INPUT DATA below:

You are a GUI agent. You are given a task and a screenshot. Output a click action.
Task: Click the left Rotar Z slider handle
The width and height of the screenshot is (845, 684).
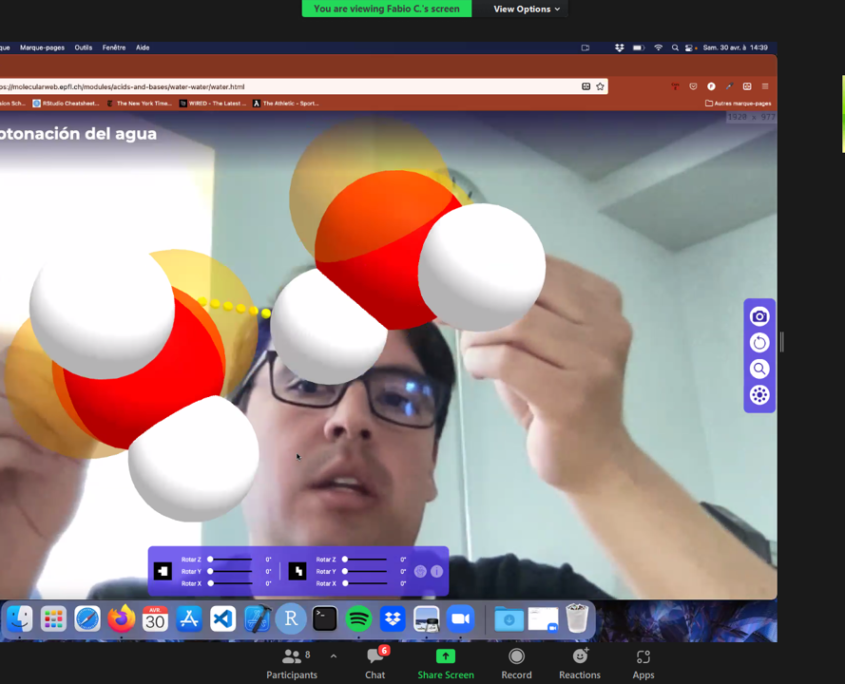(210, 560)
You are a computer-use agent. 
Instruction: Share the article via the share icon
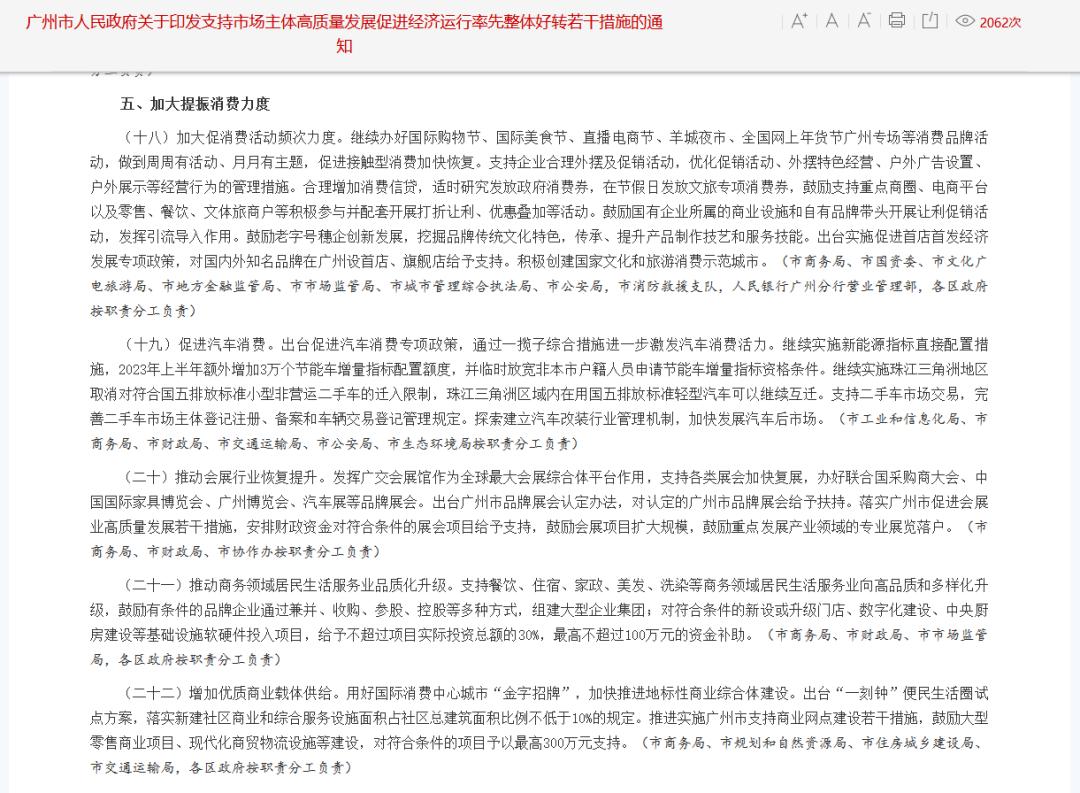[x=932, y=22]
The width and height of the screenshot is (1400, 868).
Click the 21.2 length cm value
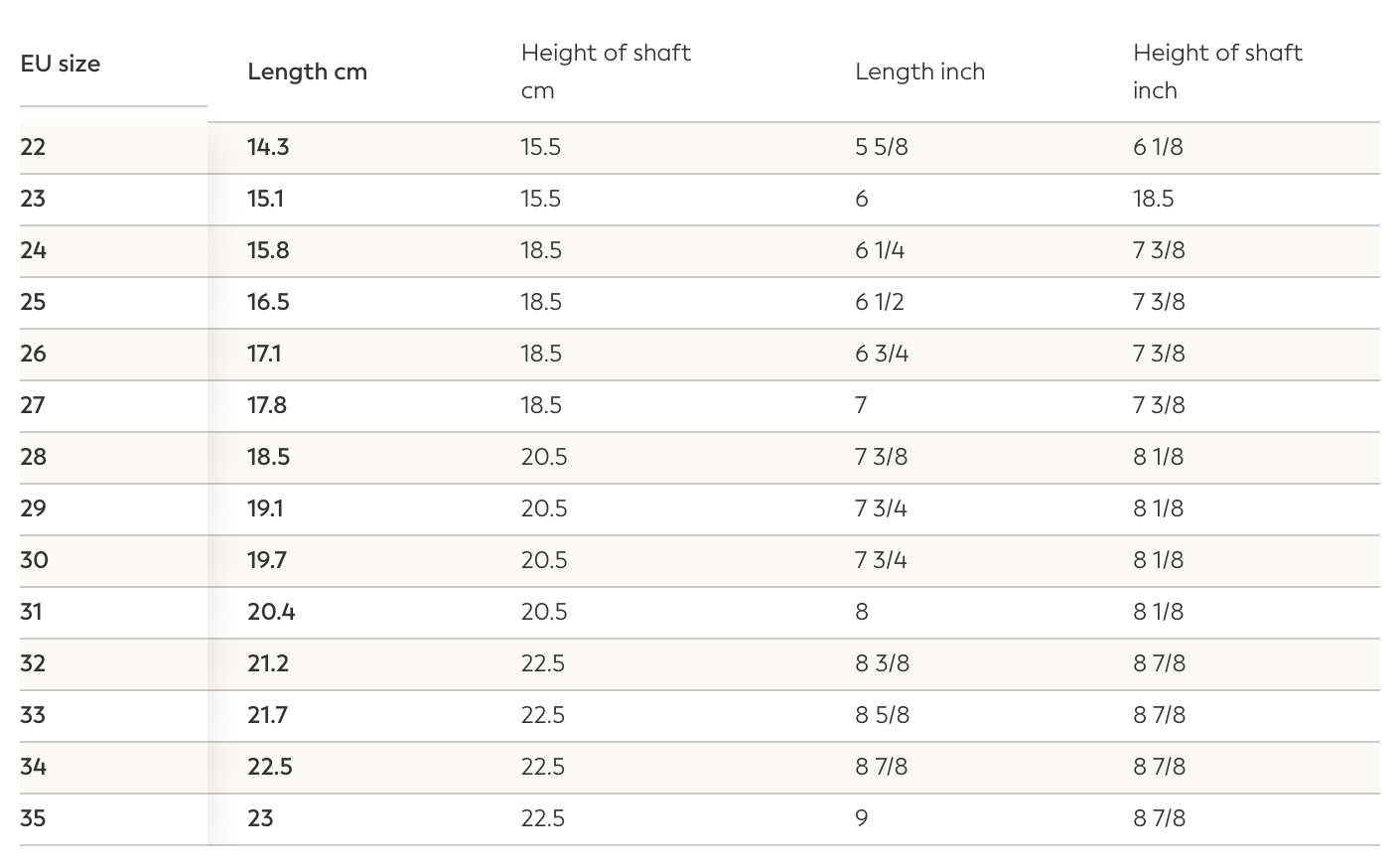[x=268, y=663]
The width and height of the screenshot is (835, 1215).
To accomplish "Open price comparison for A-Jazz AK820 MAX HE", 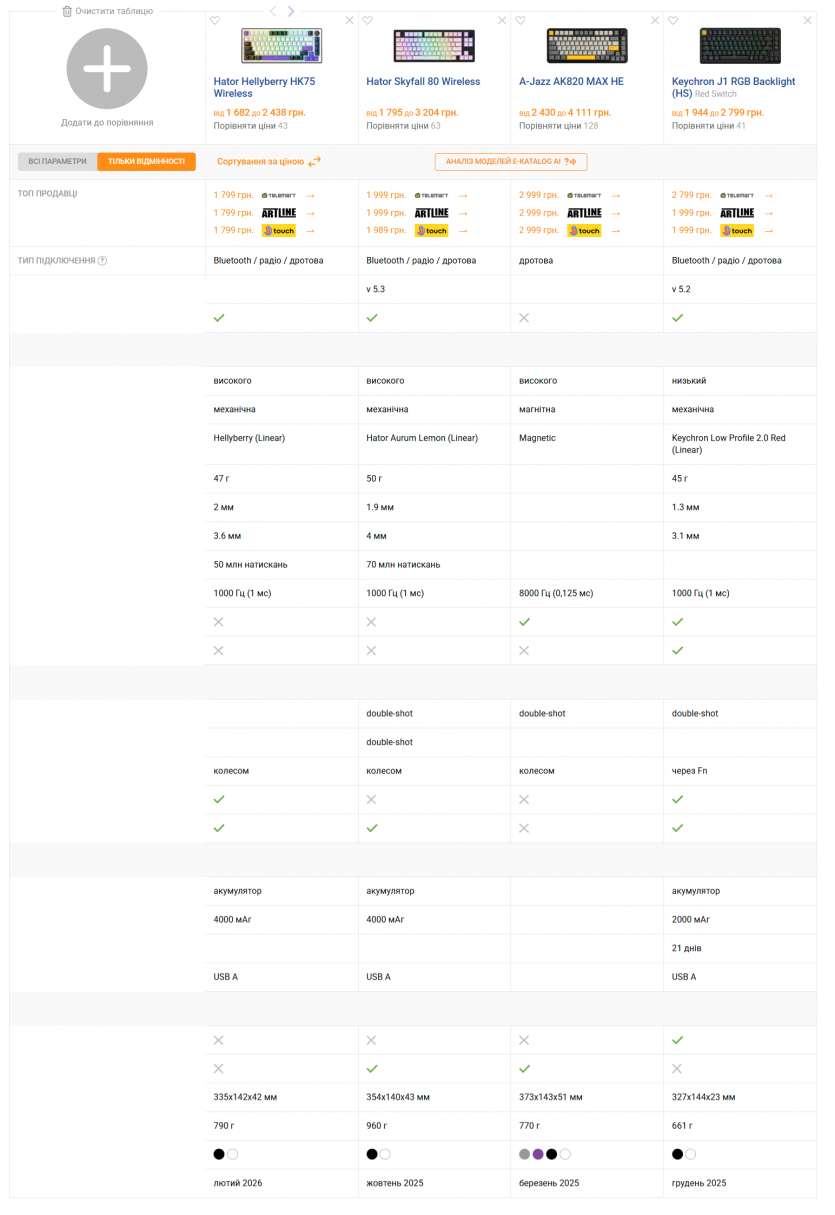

End of INPUT DATA.

EXERCISE
What you need to copy is the run of lines from the one holding "The width and height of the screenshot is (835, 1215)." through the end of the data, exactly and only, both ends included, pictures omitted.

RESULT
The width and height of the screenshot is (835, 1215).
To accomplish "Open price comparison for A-Jazz AK820 MAX HE", 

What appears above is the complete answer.